At 11:05 AM Saudi time, the DAX index in Germany rose by 0.1% and the FTSE 100 index in the United Kingdom rose by 0.1%, while the CAC 40 index in France fell by 0.1%.

Global monetary policy in the spotlight

European stocks fell on Monday, in a gloomy start to December, but are still on track for solid annual gains, supported by growing expectations that the U.S. Federal Reserve will cut interest rates next week.

Both Germany’s DAX and the UK’s FTSE 100 are on track to achieve gains of more than 18% in 2025, while France’s CAC 40 lags behind with gains of no more than 10% as it has been affected by political uncertainty.

Traders estimate the probability of a Fed rate cut of a quarter point at 87.2%, according to the CME FedWatch tool, while the Bank of England is widely expected to cut interest rates this month given signs of easing inflation and tepid growth, especially after the detailed tax increases in last week's autumn budget.

Staying in Europe, preliminary inflation data for the Eurozone, due later in the session, are expected to show that annual inflation is slightly above the ECB's medium-term target, although this is unlikely to change interest rate expectations much as markets expect the European Central Bank to keep interest rates unchanged until 2026.

European share buybacks will boost momentum in 2026

Apart from assistance from central bank policies, analysts at Barclays also see the potential for strong momentum next year in the European corporate sector.

European companies repurchased shares worth 19.3 billion euros in November 2025, a level close to the peak since 2017, according to Barclays in a note dated Tuesday.

Share buybacks accounted for 2.3% of European equity trading volume during the month, with energy and financial firms generating over 2.5% of the volume through buybacks alone.
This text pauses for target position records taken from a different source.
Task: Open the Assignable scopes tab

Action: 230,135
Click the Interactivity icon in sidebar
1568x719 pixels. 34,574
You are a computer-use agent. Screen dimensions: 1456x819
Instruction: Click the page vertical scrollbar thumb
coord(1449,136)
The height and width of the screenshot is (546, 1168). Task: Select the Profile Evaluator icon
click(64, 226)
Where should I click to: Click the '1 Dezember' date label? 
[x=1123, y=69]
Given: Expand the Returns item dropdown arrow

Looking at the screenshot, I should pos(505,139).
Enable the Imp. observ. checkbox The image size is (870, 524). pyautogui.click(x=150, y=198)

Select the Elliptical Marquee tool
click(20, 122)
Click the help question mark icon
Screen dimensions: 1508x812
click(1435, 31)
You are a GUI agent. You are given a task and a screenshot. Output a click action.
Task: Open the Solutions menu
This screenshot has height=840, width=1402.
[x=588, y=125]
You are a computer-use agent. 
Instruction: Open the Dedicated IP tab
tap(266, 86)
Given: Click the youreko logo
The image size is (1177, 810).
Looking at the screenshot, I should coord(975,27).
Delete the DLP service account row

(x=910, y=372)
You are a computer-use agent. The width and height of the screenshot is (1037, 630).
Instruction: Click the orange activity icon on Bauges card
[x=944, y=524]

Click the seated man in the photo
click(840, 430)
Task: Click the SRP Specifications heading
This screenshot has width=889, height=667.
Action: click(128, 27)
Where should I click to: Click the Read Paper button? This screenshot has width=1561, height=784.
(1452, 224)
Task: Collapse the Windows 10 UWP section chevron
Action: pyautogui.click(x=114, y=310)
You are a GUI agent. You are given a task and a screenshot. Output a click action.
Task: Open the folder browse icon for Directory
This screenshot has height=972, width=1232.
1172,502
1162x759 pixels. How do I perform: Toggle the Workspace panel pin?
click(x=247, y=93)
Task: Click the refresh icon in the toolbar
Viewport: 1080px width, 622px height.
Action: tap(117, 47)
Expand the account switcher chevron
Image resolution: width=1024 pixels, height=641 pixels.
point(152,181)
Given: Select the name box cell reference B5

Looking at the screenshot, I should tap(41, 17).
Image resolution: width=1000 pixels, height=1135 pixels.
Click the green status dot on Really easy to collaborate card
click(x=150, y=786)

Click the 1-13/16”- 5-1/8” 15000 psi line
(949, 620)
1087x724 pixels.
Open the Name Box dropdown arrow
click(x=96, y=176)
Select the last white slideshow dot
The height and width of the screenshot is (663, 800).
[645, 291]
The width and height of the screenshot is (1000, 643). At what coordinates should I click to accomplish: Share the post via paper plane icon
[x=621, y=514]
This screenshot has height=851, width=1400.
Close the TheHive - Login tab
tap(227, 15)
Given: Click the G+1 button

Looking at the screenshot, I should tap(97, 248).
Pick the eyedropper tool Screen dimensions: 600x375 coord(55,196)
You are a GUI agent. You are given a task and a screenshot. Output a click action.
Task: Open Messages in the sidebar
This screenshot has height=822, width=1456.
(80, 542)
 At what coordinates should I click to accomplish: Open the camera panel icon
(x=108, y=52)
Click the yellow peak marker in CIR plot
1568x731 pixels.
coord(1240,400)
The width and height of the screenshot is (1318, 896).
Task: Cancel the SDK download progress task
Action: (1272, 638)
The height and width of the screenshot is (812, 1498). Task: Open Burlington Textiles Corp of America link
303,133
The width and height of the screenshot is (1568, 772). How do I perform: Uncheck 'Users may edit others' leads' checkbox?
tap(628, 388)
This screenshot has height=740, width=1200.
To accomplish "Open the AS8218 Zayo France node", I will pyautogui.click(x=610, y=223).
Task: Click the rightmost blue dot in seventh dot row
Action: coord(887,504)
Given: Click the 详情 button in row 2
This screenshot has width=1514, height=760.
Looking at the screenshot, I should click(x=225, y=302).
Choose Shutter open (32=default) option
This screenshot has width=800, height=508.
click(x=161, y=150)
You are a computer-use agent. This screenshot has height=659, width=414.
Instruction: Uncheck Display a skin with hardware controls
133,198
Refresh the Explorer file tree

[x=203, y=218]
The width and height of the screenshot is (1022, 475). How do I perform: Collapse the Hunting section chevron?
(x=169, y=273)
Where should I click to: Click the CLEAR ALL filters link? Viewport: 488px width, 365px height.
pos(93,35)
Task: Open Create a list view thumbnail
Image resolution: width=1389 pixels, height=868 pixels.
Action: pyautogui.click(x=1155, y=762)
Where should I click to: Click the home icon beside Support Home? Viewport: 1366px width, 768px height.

Execution in the fourth quarter exceeded historical averages, analysts noted.

The crucial factor supporting continued strength is unexploited capacity. Around 70% of the 2026 buyback programs remain in place, while Barclays' probability model anticipates new announcements of approximately €50 billion during the first quarter.

Barclays expects 8% growth in earnings per share for European stocks in 2026. Car manufacturers, telecom operators and energy companies currently offer the highest free cash flow returns among sectors.

Slight increase in oil prices

Oil prices maintained a positive tone on Tuesday, as hopes for peace in Ukraine remained fragile, tensions between the United States and Venezuela escalated, and a group of major producers increased production levels.

Brent crude futures rose 0.1% to $63.20 a barrel, and U.S. West Texas Intermediate crude futures rose 0.2% to $59.41 a barrel.

Both benchmark indexes advanced more than 1% on Monday, with the West Texas Intermediate crude contract nearing its highest level in two weeks.

Ukrainian President Volodymyr Zelensky said on Monday that Kyiv's priorities are to preserve sovereignty and ensure strong security guarantees, adding that territorial disputes remain the most complicated point.

US envoy Steve Wittkopf is scheduled to brief Russian authorities on Tuesday, but the nearly four-year-old conflict is unlikely to end immediately.

Tensions between Washington and Caracas have also escalated after US officials indicated they may tighten restrictions on Venezuela, which is seen as having the world's largest oil reserves, including closing its airspace.

On Sunday, the Organization of the Petroleum Exporting Countries and its allies, known as OPEC+, confirmed a small increase in oil production for December but also confirmed a halt to increases in the first quarter of next year due to growing concerns about a supply glut.